Similarly, the High Court had no concerns regarding the process for removing the Seneschal. Compliance with Article 6 of the ECHR was ensured by the provision that removal can only be by direction of the Lieutenant Governor, who is independent of the relevant Legislative and Executive powers in Sark. The Lieutenant Governor would only be entitled to remove the Seneschal if the procedure under which he acted provided proper safeguards appropriate to the case both as a requirement of common law and of Article 6 ECHR.

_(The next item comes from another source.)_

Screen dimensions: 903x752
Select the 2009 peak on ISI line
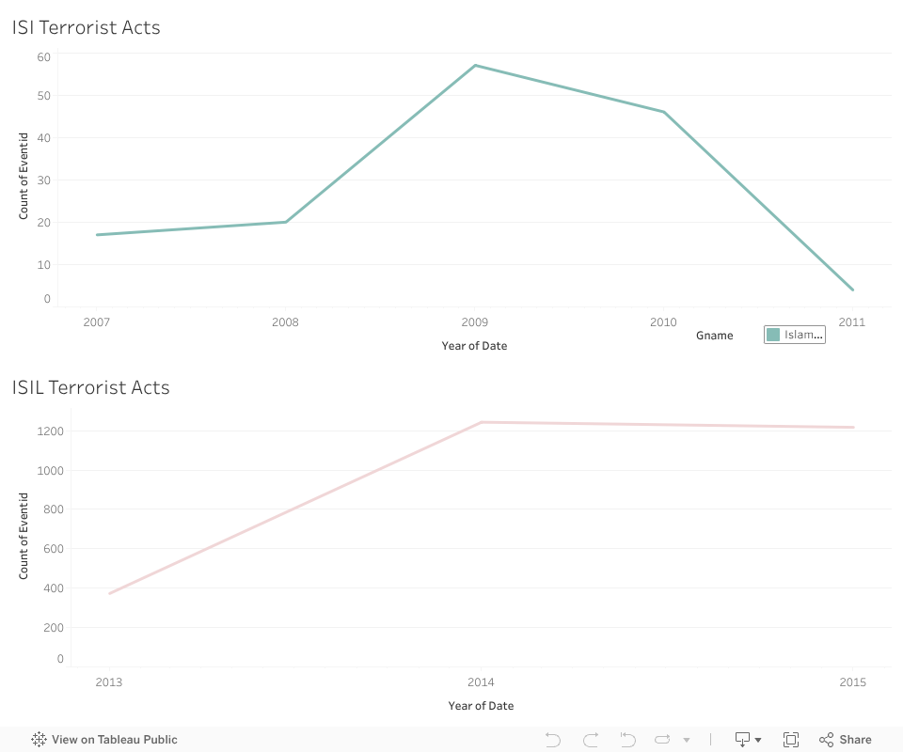pos(476,66)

Lastly, the High Court did not agree that there was a risk that the judgement of the Seneschal might be affected by the possibility of non-renewal after the age of 65.[5] The legislature were entitled to determine that the process it has adopted is better for the small community of Sark, provide that the way in which the re-appointment would in practice be made is properly compliant with Article 6 ECHR. A process involving a decision on fitness of the Seneschal to continue in office would undermine confidence in the Seneschal once initiated.

Appeal to the Supreme Court

The High Court certified that its decision involved a point of law of general importance. This allowed the Secretary of State for Justice and others to appeal directly to the Supreme Court.

The Supreme Court has been asked to consider whether the High Court of England and Wales has jurisdiction to hear the Barclay brothers’ challenge, which culminated in the 2013 judgment (EWHC 1183 (Admin)) and whether the 2013 challenge raises issues that are justiciable.

Finally, and only following a positive answer to the first two issues, the Court has been asked to consider whether the 2010 Law is compatible with the ECHR, art 6 with regard to the power of the Chief Pleas to alter the terms of office of the Seneschal.

The appeal was heard by the Supreme Court on 30 June 2014. The outcome of the decision will shed interesting light on the interpretation of the jurisdiction of the High Court of England and Wales with regard to the Bailiwick of Guernsey and, furthermore, the compatibility of laws altering the terms of office of judges with the ECHR, art 6.


[1] R (Barclay) v Secretary of State for Justice & Ors [2009] UKSC 9

[2] R (Barclay & Anor) v Secretary of State for Justice and Lord Chancellor, The Committee for the Affairs of Jersey and Guernsey and Her Majesty’s Privy Council [2013] EWHC 1183 (Admin)

[3] R (Bancoult) v Secretary of State for Foreign and Commonwealth Affairs (No. 2) [2009] 1 AC 453

[4] R v Secretary of State for the Home Department, Exparte Launder [1997] 1 WLR 839, HL

[5] S 6(2) of the 2010 Law stated: The Seneschal shall retire from office upon attaining the age of 65, but may be re-appointed by the Appointments Committed for a period of periods not exceeding five years at any one time, provided that any such further term of office shall end not later than the date on which he attains the age of 75.